DFS for a several small clusters over WAN

2

1

My friends and I all have TBs on our system(s). None of us have any full backups which are geographically distributed however, because at that amount of data, solutions such as Dropbox, S3, et al. are cost-prohibitive for us. However, each of us has local storage in excess. TBs each, in fact, going unused.

We began thinking: If we could network our hosts into some form of Distributed File System, we could each gain geographically distributed backups of our complete data sets while achieving higher utilization of the storage capacity we have. The perfect solution... we think.

  1. There are at least 3 of us. Surely 6 or more if the project yields fruit.
  2. Each of us has 1-2TB of data, and at least that much to spare.
  3. We're all spread out over WAN.
  4. We'd need the ability for any host(s) to enter and leave the cloud service arbitrarily.
  5. Real(ish)-time synchronization. Otherwise we'd just meet up once a week over beers and trade around a pile of external HDDs.
  6. F/OSS is requisite, but we have plenty of elbow grease.
  7. If we can use/learn/leverage a distributed computing platform in the process, so much the better.

We started out thinking about building a Dropbox-esque interface on top of OpenStack or Hadoop, but I'd like to hear if there are other alternatives out there which we're ignoring. Perhaps for our case there is an even simpler solution? Is something like this even feasible, given the low number of nodes per cluster?

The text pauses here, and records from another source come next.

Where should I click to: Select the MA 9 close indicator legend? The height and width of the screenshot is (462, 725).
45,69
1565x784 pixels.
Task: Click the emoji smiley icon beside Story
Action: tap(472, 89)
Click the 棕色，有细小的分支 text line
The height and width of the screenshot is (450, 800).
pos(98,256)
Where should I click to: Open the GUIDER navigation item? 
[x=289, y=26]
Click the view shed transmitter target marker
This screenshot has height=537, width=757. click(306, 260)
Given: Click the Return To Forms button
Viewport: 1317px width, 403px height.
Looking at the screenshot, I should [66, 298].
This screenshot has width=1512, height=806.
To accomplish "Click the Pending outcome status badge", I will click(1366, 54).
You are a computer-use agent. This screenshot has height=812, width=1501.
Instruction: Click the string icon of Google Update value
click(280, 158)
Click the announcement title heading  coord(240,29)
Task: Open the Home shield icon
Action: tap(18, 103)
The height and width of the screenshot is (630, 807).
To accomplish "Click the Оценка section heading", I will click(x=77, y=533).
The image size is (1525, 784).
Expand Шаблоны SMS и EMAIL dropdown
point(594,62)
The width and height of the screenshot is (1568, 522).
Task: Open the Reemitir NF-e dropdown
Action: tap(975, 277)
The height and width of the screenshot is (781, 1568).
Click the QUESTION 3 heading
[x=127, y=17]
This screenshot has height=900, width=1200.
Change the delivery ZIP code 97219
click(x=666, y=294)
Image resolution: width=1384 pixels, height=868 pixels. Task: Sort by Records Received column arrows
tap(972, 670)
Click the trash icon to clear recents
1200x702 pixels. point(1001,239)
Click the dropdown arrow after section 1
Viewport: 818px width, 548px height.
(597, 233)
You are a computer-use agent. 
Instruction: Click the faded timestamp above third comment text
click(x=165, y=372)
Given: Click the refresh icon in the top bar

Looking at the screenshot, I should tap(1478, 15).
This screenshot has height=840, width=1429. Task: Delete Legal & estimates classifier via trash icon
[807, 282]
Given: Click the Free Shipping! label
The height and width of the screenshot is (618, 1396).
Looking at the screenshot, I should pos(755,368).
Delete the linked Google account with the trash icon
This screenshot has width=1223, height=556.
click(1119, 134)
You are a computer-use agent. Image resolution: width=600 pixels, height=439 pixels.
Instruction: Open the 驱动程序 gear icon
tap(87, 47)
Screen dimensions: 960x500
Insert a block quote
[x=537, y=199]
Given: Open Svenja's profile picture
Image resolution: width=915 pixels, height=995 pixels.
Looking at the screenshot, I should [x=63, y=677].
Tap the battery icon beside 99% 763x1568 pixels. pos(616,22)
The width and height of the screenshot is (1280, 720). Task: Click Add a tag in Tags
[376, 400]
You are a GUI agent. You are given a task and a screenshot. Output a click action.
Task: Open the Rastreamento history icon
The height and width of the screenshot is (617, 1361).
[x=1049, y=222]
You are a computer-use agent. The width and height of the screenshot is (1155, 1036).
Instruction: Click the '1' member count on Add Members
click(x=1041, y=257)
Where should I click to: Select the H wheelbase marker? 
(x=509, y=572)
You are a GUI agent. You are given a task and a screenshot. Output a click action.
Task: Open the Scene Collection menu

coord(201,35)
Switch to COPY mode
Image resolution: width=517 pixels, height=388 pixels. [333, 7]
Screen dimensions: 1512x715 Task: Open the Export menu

NB: Naturally the initial synchronization/balancing/transfer/etc will take days at the least, but that's acceptable.

user16511

Posted 2012-01-10T04:58:40.090

Reputation:

if it didn't need to be FOSS, i suspect crashplan would work perfectly for this. Even if it dosen't, they have some interesting ideas – Journeyman Geek – 2012-01-10T05:26:48.713

1@JourneymanGeek: Post as an answer and I'll accept. Doesn't seem like we're going to be able to F/OSS this thing with the hardware we've got (unless we custom-build the whole system). – None – 2012-04-25T15:14:14.563

Answers

1

Its not FOSS, but crashplan's a pretty good option for this. Dead simple to set up and run, but it'll handle 3 4 and 5 perfectly. Its dead simple to set up as well - install the client, set usable space, and add people who you want to allow to use that space.

Journeyman Geek

Posted 2012-01-10T04:58:40.090

Reputation: 119 122

2

I used sshfs on Ubuntu server and a simple rsync script via cron. Each host retains its own autonomy (even though I have root access in my configure across 3 hosts) and how often to replicate across nodes and to which nodes is also fully controllable. The amount of storage can be controlled via partition or quota, I chose partition simply because I am controlling all 3 hosts. A disadvantage comes with lack of replication frequency (synchronization) control. If a host syncs frequently it could over utilize bandwidth particularly if snapshots are used across the wan. Playing nicely with others and using kbps limits on the rsync commands are necessary.

Kam Salisbury

Posted 2012-01-10T04:58:40.090

Reputation: 21